# Goal of the exercise:
Starting with the line that contains "Click the Extraction complete status pill", copy every line through the end of the data below, exactly and with nothing added.

# Data listing:
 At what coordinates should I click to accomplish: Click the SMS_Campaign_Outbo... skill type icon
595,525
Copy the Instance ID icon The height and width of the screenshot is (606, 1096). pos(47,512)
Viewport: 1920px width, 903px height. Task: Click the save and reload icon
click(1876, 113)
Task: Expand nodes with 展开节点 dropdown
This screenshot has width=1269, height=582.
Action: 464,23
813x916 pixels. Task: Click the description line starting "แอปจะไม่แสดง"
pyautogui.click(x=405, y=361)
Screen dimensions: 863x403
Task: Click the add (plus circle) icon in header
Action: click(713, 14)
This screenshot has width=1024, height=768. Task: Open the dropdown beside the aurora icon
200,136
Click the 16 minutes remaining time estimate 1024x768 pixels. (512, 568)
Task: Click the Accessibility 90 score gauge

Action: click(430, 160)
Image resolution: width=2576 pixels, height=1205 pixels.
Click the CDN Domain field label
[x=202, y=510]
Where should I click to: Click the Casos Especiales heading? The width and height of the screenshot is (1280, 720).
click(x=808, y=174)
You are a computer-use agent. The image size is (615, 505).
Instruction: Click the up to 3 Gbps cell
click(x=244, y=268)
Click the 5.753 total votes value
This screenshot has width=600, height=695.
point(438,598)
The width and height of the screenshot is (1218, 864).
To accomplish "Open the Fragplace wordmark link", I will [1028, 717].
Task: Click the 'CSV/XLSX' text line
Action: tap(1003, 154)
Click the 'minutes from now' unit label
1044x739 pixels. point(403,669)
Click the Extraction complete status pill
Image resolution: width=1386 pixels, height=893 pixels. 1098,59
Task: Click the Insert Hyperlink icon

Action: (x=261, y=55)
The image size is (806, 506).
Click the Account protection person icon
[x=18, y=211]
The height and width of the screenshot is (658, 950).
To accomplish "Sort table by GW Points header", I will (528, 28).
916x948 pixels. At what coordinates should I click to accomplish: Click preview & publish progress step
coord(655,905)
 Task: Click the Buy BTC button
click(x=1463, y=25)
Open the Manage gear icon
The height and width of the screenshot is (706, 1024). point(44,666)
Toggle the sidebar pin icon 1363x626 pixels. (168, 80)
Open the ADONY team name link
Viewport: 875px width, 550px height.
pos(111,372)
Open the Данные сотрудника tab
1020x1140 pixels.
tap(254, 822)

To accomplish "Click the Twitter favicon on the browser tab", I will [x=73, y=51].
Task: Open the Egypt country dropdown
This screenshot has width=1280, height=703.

# Answer to this task:
Click the Extraction complete status pill
Image resolution: width=1386 pixels, height=893 pixels. 1098,59
Task: Click the Insert Hyperlink icon

Action: (x=261, y=55)
The image size is (806, 506).
Click the Account protection person icon
[x=18, y=211]
The height and width of the screenshot is (658, 950).
To accomplish "Sort table by GW Points header", I will (528, 28).
916x948 pixels. At what coordinates should I click to accomplish: Click preview & publish progress step
coord(655,905)
 Task: Click the Buy BTC button
click(x=1463, y=25)
Open the Manage gear icon
The height and width of the screenshot is (706, 1024). point(44,666)
Toggle the sidebar pin icon 1363x626 pixels. (168, 80)
Open the ADONY team name link
Viewport: 875px width, 550px height.
pos(111,372)
Open the Данные сотрудника tab
1020x1140 pixels.
tap(254, 822)

To accomplish "Click the Twitter favicon on the browser tab", I will [x=73, y=51].
Task: Open the Egypt country dropdown
This screenshot has width=1280, height=703.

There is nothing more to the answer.